Supplied data →
----------
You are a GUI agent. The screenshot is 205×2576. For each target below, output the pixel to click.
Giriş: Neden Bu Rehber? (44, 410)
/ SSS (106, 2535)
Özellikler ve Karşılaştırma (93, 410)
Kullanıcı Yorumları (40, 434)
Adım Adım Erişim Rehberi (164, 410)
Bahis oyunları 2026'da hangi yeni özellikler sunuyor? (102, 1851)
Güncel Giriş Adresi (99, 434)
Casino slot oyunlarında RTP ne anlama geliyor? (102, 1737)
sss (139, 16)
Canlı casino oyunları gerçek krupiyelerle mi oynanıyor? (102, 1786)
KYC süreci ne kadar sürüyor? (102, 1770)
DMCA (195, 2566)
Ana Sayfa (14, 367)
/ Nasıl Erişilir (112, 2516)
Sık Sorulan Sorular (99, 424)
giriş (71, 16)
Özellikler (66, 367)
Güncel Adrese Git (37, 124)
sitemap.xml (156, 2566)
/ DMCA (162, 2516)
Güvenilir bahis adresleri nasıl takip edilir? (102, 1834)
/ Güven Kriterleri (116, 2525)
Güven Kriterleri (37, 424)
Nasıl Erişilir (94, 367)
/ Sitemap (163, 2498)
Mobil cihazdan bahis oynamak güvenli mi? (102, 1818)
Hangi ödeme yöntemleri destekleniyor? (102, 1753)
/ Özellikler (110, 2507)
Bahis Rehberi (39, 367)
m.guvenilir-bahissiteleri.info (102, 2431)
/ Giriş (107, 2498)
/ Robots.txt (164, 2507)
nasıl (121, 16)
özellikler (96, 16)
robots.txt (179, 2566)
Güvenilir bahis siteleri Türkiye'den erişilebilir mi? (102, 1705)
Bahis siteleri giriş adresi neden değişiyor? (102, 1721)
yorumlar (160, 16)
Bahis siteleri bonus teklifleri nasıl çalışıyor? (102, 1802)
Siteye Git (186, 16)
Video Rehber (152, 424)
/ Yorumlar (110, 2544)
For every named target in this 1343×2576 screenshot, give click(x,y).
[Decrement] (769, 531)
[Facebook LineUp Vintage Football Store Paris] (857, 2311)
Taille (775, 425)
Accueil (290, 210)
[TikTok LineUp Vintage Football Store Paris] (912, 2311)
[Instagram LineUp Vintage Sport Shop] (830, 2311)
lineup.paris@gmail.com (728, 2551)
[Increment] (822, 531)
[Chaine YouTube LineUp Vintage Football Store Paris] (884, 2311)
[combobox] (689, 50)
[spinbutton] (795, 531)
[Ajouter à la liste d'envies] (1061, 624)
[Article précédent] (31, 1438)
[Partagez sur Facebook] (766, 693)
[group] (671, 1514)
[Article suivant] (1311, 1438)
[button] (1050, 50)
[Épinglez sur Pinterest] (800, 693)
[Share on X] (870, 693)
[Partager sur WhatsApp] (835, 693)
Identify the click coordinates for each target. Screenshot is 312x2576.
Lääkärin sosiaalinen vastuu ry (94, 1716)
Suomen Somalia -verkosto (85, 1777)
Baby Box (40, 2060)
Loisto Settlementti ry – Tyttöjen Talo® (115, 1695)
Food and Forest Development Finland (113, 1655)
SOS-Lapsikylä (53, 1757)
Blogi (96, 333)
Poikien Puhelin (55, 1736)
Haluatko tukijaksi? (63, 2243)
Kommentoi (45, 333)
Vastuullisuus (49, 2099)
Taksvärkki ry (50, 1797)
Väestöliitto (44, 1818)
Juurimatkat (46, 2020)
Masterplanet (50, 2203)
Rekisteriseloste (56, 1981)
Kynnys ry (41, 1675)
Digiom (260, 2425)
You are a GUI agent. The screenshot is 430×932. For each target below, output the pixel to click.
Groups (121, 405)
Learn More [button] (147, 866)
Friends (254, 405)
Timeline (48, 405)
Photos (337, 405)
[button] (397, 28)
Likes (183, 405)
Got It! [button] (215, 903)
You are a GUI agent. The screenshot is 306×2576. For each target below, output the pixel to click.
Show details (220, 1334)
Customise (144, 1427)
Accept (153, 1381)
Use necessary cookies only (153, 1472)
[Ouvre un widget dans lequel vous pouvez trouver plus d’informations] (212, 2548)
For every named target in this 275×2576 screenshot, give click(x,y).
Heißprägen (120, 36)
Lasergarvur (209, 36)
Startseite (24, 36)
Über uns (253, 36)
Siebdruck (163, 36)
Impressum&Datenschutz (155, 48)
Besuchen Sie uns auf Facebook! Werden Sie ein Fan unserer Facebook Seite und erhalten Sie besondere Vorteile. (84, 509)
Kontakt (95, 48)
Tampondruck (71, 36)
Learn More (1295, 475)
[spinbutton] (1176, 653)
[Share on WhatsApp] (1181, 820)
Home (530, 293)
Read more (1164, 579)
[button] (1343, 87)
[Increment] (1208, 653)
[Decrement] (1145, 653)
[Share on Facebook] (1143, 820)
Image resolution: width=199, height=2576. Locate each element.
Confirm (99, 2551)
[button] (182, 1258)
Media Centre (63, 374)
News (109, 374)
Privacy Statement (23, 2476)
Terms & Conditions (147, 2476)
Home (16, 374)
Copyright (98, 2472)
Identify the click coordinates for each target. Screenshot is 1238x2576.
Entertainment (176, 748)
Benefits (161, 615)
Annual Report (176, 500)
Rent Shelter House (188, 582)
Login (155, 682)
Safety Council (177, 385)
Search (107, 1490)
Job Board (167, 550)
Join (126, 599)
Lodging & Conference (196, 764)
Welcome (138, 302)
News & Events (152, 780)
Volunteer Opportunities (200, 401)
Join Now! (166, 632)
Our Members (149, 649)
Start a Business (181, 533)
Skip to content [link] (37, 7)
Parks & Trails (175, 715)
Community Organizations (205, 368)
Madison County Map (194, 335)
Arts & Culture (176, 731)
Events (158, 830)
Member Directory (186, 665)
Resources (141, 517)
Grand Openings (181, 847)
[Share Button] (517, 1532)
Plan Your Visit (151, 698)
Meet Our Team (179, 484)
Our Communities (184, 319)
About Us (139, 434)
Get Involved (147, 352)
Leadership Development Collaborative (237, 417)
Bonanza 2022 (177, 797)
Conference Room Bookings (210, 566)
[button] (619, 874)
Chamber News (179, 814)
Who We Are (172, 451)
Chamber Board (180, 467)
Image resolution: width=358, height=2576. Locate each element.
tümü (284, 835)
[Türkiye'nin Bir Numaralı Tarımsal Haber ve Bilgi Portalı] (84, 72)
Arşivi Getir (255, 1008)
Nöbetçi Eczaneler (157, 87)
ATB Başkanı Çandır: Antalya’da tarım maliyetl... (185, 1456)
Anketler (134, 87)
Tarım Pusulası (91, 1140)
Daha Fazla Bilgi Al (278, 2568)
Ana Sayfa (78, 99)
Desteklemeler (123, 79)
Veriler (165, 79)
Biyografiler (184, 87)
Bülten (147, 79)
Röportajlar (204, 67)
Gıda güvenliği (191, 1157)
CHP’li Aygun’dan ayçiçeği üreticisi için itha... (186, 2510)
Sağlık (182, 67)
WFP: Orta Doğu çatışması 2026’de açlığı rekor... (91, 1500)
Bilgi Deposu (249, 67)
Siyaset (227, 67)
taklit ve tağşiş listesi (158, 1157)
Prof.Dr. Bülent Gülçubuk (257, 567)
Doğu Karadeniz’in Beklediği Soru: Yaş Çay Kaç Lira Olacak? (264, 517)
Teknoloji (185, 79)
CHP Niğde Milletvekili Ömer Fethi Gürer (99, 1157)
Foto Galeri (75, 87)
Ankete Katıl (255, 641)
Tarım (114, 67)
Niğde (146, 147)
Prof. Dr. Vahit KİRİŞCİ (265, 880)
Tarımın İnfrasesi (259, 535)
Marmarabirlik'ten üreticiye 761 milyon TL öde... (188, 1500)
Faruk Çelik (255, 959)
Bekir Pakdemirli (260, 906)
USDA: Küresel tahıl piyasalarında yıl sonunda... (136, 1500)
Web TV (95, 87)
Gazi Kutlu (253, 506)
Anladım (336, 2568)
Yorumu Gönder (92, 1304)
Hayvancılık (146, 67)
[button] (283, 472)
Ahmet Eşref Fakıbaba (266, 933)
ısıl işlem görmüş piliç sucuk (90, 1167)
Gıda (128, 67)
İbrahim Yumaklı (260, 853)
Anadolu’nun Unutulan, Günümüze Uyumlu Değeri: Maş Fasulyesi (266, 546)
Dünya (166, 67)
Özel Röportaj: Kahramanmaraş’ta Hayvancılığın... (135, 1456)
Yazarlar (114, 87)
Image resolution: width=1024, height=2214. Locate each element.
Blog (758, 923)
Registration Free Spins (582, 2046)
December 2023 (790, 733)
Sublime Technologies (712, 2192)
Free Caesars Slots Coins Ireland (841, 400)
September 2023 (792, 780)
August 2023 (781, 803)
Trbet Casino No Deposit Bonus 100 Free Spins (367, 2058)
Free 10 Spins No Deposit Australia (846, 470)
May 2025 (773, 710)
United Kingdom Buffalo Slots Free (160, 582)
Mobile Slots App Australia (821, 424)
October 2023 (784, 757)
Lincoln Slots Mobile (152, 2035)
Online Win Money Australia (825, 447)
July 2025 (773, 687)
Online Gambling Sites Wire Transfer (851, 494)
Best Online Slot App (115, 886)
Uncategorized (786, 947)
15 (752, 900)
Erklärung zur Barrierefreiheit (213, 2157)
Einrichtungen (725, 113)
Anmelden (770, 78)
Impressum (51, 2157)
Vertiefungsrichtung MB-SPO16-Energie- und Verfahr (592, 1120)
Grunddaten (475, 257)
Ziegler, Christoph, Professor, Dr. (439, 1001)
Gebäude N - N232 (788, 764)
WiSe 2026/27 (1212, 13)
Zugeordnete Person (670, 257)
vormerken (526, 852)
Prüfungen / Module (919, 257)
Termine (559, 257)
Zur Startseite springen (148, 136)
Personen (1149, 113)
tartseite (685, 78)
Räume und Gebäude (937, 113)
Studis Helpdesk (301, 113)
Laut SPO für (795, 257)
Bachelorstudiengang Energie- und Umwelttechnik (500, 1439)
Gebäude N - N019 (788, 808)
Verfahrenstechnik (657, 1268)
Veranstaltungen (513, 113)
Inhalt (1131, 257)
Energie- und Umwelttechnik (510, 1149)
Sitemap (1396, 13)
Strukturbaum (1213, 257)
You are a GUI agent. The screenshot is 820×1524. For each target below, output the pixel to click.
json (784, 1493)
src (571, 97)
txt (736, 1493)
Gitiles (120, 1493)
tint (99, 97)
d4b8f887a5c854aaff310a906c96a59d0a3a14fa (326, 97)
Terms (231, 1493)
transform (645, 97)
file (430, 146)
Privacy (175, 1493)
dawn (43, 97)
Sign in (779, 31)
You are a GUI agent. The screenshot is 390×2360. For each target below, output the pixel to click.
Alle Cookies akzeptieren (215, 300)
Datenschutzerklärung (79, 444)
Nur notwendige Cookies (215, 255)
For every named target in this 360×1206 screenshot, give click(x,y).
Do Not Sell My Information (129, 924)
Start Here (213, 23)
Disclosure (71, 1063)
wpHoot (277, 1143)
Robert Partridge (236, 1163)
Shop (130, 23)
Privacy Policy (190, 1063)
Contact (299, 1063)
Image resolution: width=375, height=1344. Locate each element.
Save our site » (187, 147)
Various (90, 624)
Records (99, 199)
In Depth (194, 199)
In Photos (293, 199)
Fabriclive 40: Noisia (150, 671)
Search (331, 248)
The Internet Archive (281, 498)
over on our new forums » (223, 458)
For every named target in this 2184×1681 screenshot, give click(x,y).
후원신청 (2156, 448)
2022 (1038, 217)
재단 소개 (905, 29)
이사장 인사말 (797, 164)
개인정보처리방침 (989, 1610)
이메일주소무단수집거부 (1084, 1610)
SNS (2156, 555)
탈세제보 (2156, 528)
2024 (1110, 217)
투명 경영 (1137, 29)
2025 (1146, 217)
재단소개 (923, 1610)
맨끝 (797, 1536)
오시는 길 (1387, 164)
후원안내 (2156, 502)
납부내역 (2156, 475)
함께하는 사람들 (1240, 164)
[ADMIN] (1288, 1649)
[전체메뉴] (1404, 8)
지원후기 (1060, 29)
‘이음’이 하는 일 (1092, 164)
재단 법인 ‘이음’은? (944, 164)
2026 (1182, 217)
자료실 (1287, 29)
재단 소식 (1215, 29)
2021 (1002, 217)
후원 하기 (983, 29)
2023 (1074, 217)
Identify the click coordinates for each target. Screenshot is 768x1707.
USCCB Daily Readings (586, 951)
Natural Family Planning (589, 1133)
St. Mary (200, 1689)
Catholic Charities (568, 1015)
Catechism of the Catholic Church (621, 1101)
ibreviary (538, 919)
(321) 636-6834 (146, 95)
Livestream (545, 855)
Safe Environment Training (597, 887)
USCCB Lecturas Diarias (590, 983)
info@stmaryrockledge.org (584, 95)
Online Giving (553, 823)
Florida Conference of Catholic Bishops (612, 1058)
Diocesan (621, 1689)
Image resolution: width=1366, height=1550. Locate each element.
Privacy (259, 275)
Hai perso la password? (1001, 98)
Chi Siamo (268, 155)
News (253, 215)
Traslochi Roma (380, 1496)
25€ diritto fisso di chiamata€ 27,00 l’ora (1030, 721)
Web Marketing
----------
What this task involves →
Once the line containing "Adım Adım Erişim Rehberi (164, 410)" has been retyped, stop. Begin at the first line of the material and reproduce every line up to it exactly.

Result of the task →
You are a GUI agent. The screenshot is 205×2576. For each target below, output the pixel to click.
Giriş: Neden Bu Rehber? (44, 410)
/ SSS (106, 2535)
Özellikler ve Karşılaştırma (93, 410)
Kullanıcı Yorumları (40, 434)
Adım Adım Erişim Rehberi (164, 410)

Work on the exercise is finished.